Mi chiamo S., ho 44 anni, e da tre anni vivo dentro un incubo che non finisce mai.
Avevo una famiglia normale, un marito, due figli adolescenti e una vita fatta di cose semplici: lavoro, scuola, la spesa, i pranzi della domenica. Non ero felice sempre, ma mi sentivo al sicuro. Poi, all’improvviso, la mia casa è diventata un teatro dell’orrore.
Una mattina di ottobre del 2021, mia figlia più grande, 15 anni, è tornata da scuola strana. Silenziosa, occhi bassi, non voleva mangiare. Io ho pensato a un litigio con le amiche, a una delusione, a cose da adolescenti. Ma dentro di me sentivo che c’era qualcosa di più. Ho provato a parlarle, ma mi rispondeva solo con un “sto bene, lascia stare”.

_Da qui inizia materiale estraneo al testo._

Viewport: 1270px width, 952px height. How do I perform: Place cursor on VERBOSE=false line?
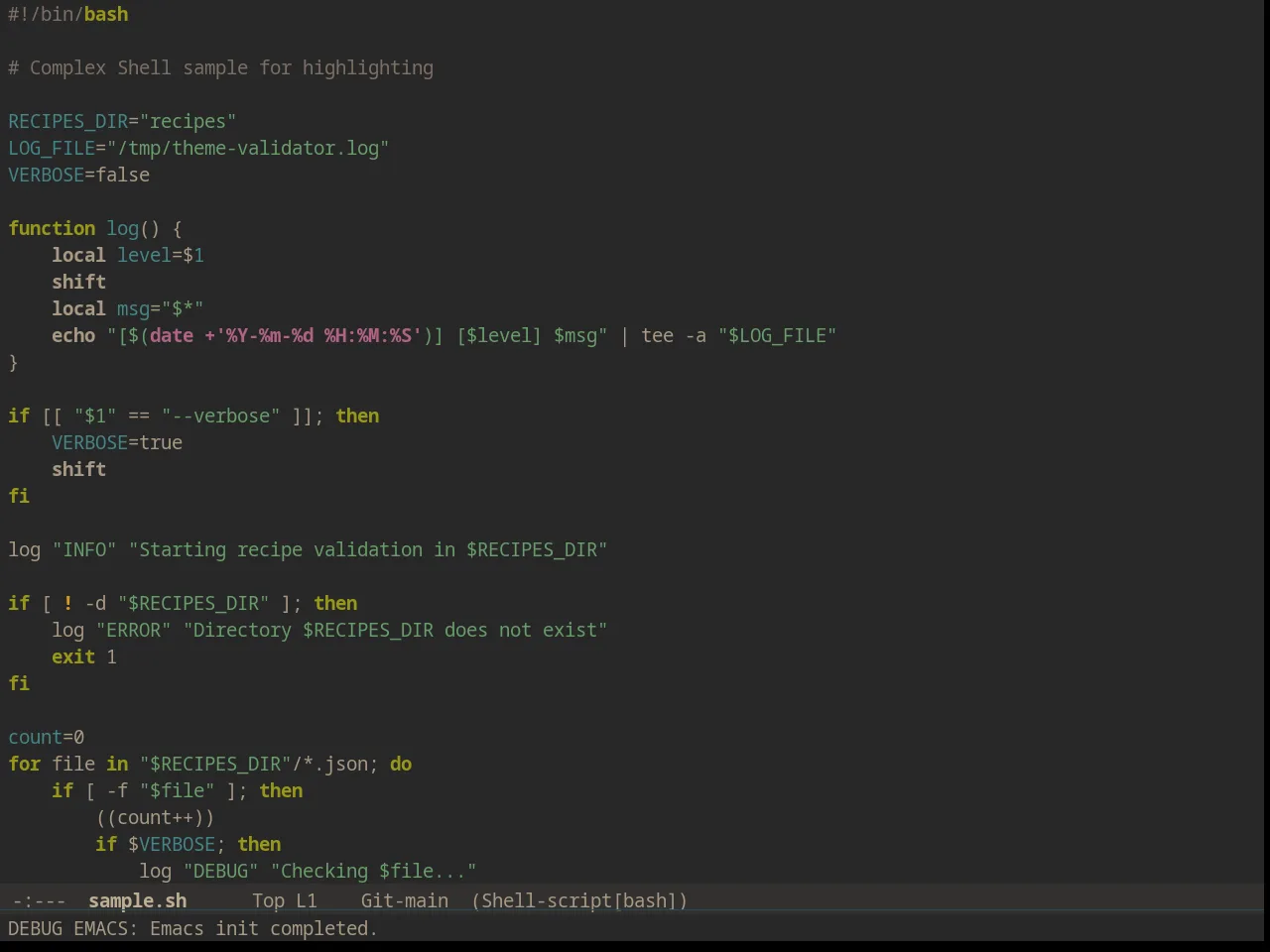click(79, 175)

Dopo qualche settimana ho trovato delle lamette nel suo cassetto. Mi tremavano le mani. Ho alzato la maglietta e lì, sulle sue braccia, c’erano i segni. Tagli, ferite, dolore scritto sulla pelle. Ho urlato, ho pianto, l’ho stretta, ma lei era di ghiaccio: “Mamma, tu non puoi capire”.
Da lì è iniziata la discesa. Psicologi, psichiatri, farmaci. Le notti passate sulla sedia accanto al suo letto per controllare che respirasse. Il terrore ogni volta che chiudeva la porta della camera. Io, che non sapevo più come proteggerla. Mio marito, che invece non voleva vedere: “È solo una fase, smettila di drammatizzare”. Ma io sapevo che non era una fase, era un grido di dolore.
Poi, un pomeriggio, l’ho trovata in bagno. Sanguinava, e mi ha guardata con gli occhi vuoti: “Mamma, io non voglio più vivere”. Quelle parole mi hanno uccisa. Non dimenticherò mai l’urlo che ho tirato, né il sangue sulle mie mani mentre cercavo di tamponare le ferite. L’ambulanza, le sirene, la corsa in ospedale.
Oggi lei è ancora qui, ma la sua battaglia non è finita. Io vivo nell’ansia costante, controllo ogni suo respiro, ogni parola, ogni messaggio sul telefono. Ho smesso di vivere per vivere al suo posto. Ho smesso di pensare a me. Non dormo più, non rido più. Sopravvivo, ogni giorno, nella paura che la prossima volta non ci sarà un “in tempo”.
Mi chiamo S., ho 44 anni, e la mia più grande paura è che un giorno mia figlia non trovi più la forza di restare.